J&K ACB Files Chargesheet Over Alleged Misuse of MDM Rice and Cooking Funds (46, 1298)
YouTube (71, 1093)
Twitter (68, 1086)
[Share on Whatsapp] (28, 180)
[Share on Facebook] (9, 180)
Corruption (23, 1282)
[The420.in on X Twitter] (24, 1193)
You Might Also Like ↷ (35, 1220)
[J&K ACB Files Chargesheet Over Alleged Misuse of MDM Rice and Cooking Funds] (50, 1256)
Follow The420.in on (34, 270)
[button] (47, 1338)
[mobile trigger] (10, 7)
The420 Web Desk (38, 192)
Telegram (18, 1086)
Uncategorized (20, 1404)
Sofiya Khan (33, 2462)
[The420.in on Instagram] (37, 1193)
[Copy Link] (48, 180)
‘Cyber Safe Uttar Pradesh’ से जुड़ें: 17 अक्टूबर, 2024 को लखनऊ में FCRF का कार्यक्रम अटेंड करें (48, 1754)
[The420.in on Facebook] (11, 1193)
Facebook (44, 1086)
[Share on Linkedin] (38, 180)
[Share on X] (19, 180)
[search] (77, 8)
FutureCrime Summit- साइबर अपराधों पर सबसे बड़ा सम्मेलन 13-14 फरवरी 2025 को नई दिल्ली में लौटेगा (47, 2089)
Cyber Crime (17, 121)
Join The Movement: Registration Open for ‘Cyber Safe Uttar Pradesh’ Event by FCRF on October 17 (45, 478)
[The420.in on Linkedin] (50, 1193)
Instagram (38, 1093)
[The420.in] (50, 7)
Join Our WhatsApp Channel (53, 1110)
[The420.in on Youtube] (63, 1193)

------------------------------------------------

Report how many lines above contain the string "Uttar". Please write the number only.

▶ THE ANSWER: 2